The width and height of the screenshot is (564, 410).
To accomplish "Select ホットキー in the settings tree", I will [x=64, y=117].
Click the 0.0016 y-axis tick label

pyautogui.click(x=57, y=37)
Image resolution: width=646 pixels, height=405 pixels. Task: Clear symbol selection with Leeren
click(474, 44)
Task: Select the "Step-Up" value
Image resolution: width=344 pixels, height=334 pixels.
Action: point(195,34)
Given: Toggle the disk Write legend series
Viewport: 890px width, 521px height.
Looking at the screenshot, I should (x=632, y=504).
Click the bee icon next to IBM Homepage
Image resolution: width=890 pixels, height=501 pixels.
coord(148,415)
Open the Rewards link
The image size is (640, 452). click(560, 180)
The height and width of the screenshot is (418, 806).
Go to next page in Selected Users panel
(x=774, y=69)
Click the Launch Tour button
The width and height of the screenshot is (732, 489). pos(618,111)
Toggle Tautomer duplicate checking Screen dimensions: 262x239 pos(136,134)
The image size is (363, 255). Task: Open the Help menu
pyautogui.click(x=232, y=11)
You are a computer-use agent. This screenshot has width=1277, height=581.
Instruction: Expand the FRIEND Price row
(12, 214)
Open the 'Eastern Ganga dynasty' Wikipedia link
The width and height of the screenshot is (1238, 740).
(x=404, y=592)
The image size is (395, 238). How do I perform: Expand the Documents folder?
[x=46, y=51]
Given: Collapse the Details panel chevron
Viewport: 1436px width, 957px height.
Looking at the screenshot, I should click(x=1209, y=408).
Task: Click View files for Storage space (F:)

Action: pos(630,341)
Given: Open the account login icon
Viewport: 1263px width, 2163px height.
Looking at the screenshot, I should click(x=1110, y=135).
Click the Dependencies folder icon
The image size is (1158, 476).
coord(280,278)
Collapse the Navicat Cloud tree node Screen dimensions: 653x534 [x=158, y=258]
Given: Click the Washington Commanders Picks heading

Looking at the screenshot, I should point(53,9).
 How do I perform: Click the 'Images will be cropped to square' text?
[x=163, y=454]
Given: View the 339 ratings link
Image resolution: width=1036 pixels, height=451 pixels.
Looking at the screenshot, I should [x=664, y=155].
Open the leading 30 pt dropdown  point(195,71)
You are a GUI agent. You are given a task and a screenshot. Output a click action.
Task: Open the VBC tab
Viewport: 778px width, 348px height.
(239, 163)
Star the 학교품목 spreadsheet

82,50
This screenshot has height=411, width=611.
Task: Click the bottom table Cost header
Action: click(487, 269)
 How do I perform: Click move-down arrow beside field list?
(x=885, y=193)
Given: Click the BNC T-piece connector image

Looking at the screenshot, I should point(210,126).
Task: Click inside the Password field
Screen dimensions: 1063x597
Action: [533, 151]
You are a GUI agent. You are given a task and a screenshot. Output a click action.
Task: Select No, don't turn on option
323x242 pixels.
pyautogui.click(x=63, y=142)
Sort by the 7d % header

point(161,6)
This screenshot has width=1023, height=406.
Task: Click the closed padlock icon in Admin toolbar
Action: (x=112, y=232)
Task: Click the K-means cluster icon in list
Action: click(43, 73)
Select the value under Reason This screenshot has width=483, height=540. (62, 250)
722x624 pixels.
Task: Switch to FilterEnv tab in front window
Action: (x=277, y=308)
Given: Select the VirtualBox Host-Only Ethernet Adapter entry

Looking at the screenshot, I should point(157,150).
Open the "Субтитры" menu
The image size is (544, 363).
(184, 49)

## [TRY IT]
Give back exactly the lines above, from the line containing "The height and" through the line containing "Toggle Tautomer duplicate", with both end lines and nothing more.

## [TASK OUTPUT]
The height and width of the screenshot is (418, 806).
Go to next page in Selected Users panel
(x=774, y=69)
Click the Launch Tour button
The width and height of the screenshot is (732, 489). pos(618,111)
Toggle Tautomer duplicate checking Screen dimensions: 262x239 pos(136,134)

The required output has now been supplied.